Put simply, logical conclusions depend on the axioms we start with.
And, in this case, the only axioms we both have to work with are the
ones I have supplied. You have not made clear the definitions you are
working from. You may have additional details that you are privy to
which make your statements consistent, but I do not have access to
those details.
>> At this point, I think I will refer you to wikipedia
>
> At this point, rather than quoting general, summary statements from
> a source of disputable credibility, you should have better taken into
> account that the vast majority of the so called functional languages
> (J included) are not purely functional, and that, for a number of
> reasons, their functions are not at all 'mathematical functions'.

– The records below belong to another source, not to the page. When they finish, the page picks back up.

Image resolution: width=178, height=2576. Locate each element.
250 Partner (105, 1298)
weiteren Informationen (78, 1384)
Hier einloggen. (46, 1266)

> The latter holds even of those several languages conventionally
> described as 'purely functional'.
>
> Now, is there a reason for you to jump with totally irrelevant remarks
> at more or less each of my (rare) posts in these forums?
I would be happy to doubt the credibility of wikipedia in the context
of that sentence, if you would supply a more credible reference which
contradicts it.
But, to answer your question: I strongly believe that your statements
have something in them which is worth understanding. But
communication is the only mechanism I have, for filling in the blanks,
where I do not understand something you are saying. And, all too
often, what you say flat out contradicts what I think I know. So to
find the worthwhile parts, I feel compelled to talk with you.
That said, I remembered that this context ("functional programming")
has multiple phrases including both: "function level" and "functional"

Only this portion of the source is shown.